Around 1986 or so, Gordon & Susan adopted their son, Miles. My mother made a rather big deal out of the series of events leading up to it, as both of my siblings & I are all adopted as well. I don't remember being too concerned about it. Adopted was just an adjective to me at the time. I was adopted. Linda was deaf. Big Bird was yellow. That's just the way things were.

Looking back on Miles's adoption process, though, the one part that really hits home is the night before Gordon & Susan go to pick him up. They're in their pajamas, staring out the window into the night sky, having the "Tomorrow's the big day" talk. Then Gordon lets out a high-pitched "Whoopie!!!1" that you'd never expect to hear from a thirtysomething, six-foot black man. I think that's the first time I really understood how excited my own parents were about becoming parents, & if I lose all the rest of my sense of self-importance, I'll always have this moment.


"Yip yip yip yip yip yip yip, uh-huh, uh-huh!"
#18

I always thought I was a little special because I shared the same birthday as Jim Henson... September 24th. My parents informed me of this fun factoid when I was really little, so I always felt a little connection with the man, & hoped for his creative genius.

I mostly liked the Martians because their constant affirmating language sounded like silly nonsense talk. One of their first trips to our planet included an encounter with a telephone, as they consult their guide book to figure out what it is, & how to communicate with it. Thanks to the Internet, I've managed to get a come across a video of this one.
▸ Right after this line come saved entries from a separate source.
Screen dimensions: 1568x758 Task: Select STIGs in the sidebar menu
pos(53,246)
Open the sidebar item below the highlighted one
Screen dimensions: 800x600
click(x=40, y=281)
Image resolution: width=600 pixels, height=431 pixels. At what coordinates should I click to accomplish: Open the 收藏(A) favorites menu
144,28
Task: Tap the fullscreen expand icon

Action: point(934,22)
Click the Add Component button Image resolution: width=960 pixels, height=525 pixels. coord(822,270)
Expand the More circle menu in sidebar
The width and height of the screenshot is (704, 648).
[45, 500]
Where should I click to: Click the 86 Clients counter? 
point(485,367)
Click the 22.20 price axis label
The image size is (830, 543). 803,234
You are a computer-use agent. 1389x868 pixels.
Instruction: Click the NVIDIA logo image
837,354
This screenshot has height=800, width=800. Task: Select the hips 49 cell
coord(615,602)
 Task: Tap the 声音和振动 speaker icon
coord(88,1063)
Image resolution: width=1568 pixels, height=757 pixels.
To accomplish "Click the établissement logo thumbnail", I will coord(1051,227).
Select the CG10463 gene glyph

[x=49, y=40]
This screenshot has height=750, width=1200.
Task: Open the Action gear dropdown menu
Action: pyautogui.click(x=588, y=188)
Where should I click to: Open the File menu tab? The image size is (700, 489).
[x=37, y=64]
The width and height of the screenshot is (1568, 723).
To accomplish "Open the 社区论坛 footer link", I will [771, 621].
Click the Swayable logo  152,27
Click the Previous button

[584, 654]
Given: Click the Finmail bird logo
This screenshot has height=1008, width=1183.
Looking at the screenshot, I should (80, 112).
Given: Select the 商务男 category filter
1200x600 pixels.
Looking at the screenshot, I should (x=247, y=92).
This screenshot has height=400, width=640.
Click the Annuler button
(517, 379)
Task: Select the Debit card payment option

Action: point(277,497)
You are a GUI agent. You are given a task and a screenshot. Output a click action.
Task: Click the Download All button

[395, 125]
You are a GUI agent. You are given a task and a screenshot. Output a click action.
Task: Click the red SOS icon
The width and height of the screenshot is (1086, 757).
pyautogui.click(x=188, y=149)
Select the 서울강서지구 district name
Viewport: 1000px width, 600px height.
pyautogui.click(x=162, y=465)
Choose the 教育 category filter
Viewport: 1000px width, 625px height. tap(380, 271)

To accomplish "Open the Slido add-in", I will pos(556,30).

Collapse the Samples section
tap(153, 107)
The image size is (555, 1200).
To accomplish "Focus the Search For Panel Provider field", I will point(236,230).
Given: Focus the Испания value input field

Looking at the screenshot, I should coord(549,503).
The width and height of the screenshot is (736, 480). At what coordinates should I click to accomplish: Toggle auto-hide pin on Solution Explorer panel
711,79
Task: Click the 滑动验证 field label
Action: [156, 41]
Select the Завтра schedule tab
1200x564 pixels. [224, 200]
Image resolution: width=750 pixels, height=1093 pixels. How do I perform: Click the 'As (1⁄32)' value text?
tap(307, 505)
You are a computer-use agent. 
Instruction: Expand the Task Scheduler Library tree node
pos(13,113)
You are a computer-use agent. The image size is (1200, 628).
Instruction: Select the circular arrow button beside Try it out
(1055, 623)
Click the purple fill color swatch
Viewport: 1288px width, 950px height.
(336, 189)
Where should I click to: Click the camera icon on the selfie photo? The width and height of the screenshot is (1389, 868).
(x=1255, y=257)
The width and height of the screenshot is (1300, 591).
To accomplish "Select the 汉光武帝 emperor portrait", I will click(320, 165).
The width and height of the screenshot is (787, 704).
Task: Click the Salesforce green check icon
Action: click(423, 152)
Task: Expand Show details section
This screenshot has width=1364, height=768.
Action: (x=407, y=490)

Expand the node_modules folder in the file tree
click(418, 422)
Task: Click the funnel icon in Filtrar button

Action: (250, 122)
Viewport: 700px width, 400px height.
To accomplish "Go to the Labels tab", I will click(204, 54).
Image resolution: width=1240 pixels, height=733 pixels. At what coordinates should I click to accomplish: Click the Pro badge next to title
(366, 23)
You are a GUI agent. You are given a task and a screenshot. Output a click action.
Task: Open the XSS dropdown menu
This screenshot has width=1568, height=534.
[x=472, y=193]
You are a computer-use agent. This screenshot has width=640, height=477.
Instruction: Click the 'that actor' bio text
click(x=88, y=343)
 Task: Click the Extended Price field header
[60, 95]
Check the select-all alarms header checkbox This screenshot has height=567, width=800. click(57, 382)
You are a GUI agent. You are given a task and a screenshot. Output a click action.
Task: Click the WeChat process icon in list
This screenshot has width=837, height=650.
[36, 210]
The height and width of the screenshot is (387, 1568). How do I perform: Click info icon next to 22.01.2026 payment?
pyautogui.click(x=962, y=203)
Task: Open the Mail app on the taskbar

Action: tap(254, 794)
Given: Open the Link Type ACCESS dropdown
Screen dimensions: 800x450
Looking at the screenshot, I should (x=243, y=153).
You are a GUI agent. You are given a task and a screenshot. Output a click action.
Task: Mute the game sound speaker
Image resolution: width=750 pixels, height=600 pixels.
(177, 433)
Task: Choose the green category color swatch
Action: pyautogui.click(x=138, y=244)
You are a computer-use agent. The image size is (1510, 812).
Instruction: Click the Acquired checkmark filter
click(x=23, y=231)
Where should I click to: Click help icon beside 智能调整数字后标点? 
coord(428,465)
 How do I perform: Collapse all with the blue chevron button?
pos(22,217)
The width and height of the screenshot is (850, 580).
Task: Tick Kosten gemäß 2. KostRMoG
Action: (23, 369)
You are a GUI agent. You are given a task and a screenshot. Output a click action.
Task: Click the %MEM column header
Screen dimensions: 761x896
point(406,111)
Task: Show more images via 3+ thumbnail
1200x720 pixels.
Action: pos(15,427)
Not only does it have that underlying "What is this thing?" lesson, but listening to Jim Henson & Jerry Nelson in character, you get a good idea of how much they loved doing their job & having fun with it.

Watch the video!


"Don't eat the pictures, no no no."
#17

Getting locked in places like art museums & school overnight is one of those things you see all the time on TV & wish could really happen to you. In 1983, it happened to the entire Sesame Street gang in an hour-long special. They took a bunch of kids & Muppets to the Metropolitan Art Museum, & got locked in overnight trying to find Big Bird. He wandered off somewhere with Mr. Snuffleupagus, who hadn't come out of the imaginary friend closet yet. Those two wind up in some unknown back wing of the museum that houses all the ancient Egyptian stuff... including dead kids in a Purgatorial state. Big Bird & Snuffy meet Sahu, a millenia-old Egyptian boy trapped in his 6-year-old state with his invisible pet cat until the god Osiris determines that Sahu's heart is light enough to let him become a star with his parents. And by star, I mean actual mass of incandescent gas. That's apparently Sesame Street's retelling of the Egyptian's beliefs about the afterlife. Also, this was my first encounter with polytheism, & every time someone finds a link between astronomy & religion, I always think of Sahu & big, scary Osiris.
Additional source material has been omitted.